The international community recognises that existing international law, including the UN Charter in its entirety, is applicable in cyberspace. States have also recognized the applicability of the law of state responsibility, international human rights law, and, in situations of armed conflict, international humanitarian law.

States are increasingly developing military cyber capabilities.
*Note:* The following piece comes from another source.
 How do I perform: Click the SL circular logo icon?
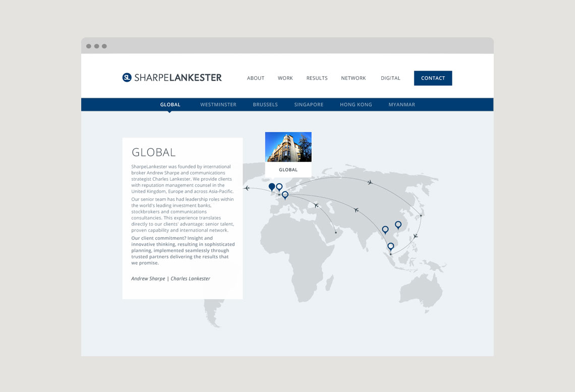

It is the responsibility of the international community to ensure – should these capabilities be used in armed conflict – that they are used in a manner that complies with longstanding rules of international humanitarian law and in a way that minimizes human suffering.

We urge all States to work towards providing clarity and examples on how existing rules of International Humanitarian Law can be applied on cyber operations, especially its fundamental principles of humanity, necessity, proportionality, distinction, and precaution.

Finally, as we confront the threats that concern us most today, we must also look to the future and the implications of emerging technologies, such as AI, within the framework for responsible state behavior.

As a concrete and forward-looking measure, the EU supports the establishment of a Programme of Action on Cybersecurity as a permanent mechanism in this domain. This initiative seeks to establish a results-based, action-oriented, and transparent mechanism underpinned by inclusive dialogue and cooperation among all relevant stakeholders. This will allow efforts to support states promoting the implementation of the framework for responsible State behavior and capacity building to increase cyber resilience globally.

Chair,

Working together to understand the evolving nature of the threat of malicious cyber activity is crucial to setting the context in which we develop practical measures for international cooperation. We look forward to continue to work with responsible UN member states to identify cyber threats of shared concern to international peace and security and to implement effective measures aimed at decreasing those threats and risks.

Thank you.

* North Macedonia, Montenegro, Serbia, Albania and Bosnia and Herzegovina continue to be part of the Stabilisation and Association Process.